As I said, the words "the case against John Smith" seem to me to mean - regardless of whether they are used to the clerk or the magistrates - that there is a real defendant in this case called John Smith when there isn't.
The company cannot control what the clerk says to the magistrates and so cannot control whether the clerk misleads them.
But even if a form of words is used which does not imply there is a real defendant, there is still some difference between situations where:
a) the company is offering a settlement for having its *own employees* misled (ie avoiding conviction under the Regulation of Railways Act),
and
b) the company may get more money from the passenger after the *court* is given the false name and the passenger wants to avoid a conviction under a different law.
The first one involves a settlement for an offence that in a meaningful sense is more concerned with private loss to the company.

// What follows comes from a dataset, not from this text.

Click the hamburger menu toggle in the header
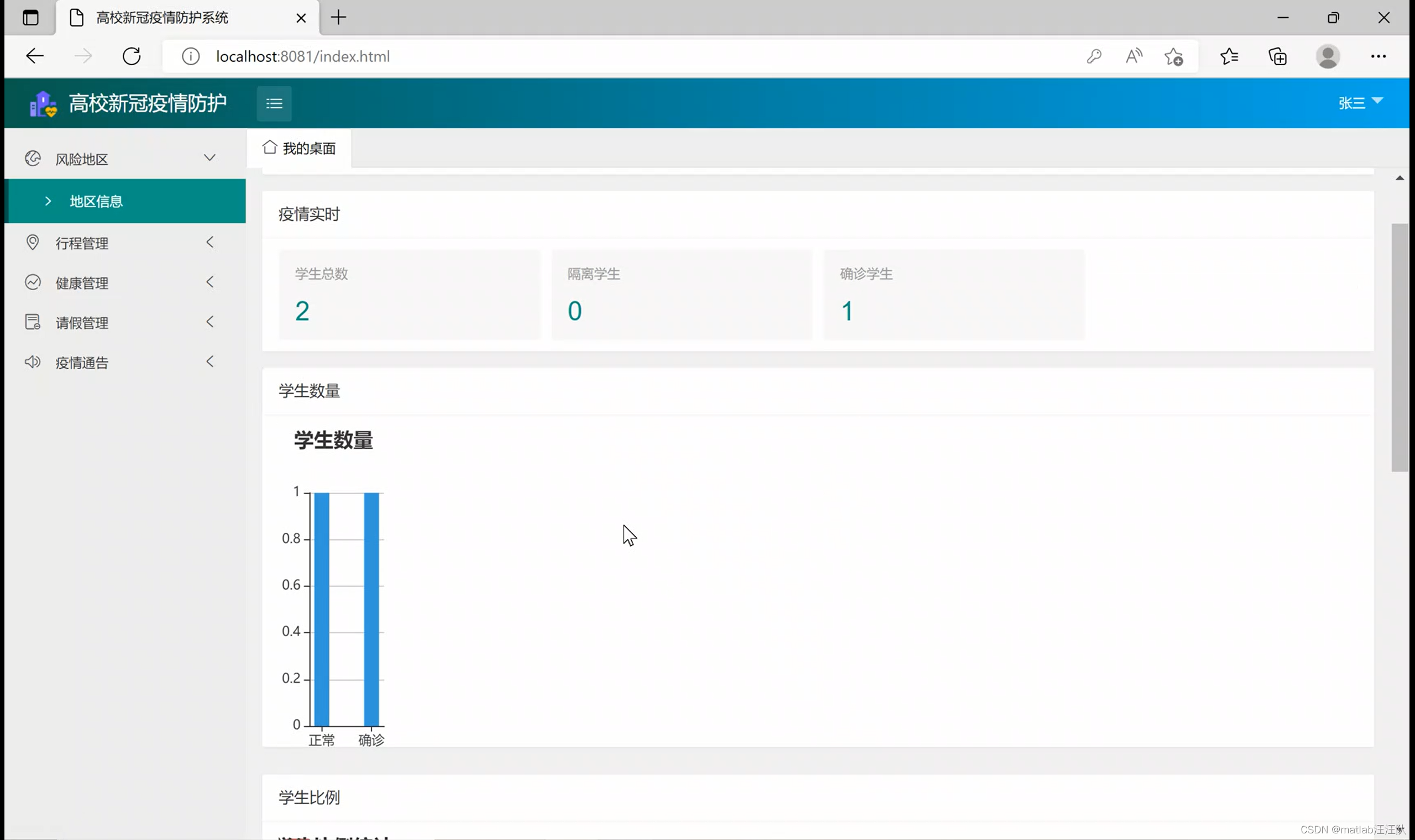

The second is more concerned with the passenger's effect on the legal process, and is in a meaningful sense more of a public matter. So we might ask whether it is appropriate for a company to be holding that over the passenger when proposing a level of financial settlement.
If a case is withdrawn there is no verdict!
As I said, I was referring to the other suggestion - that the company could knowingly let the case with the false identity go to a verdict. It is nothing to do with the case being withdrawn.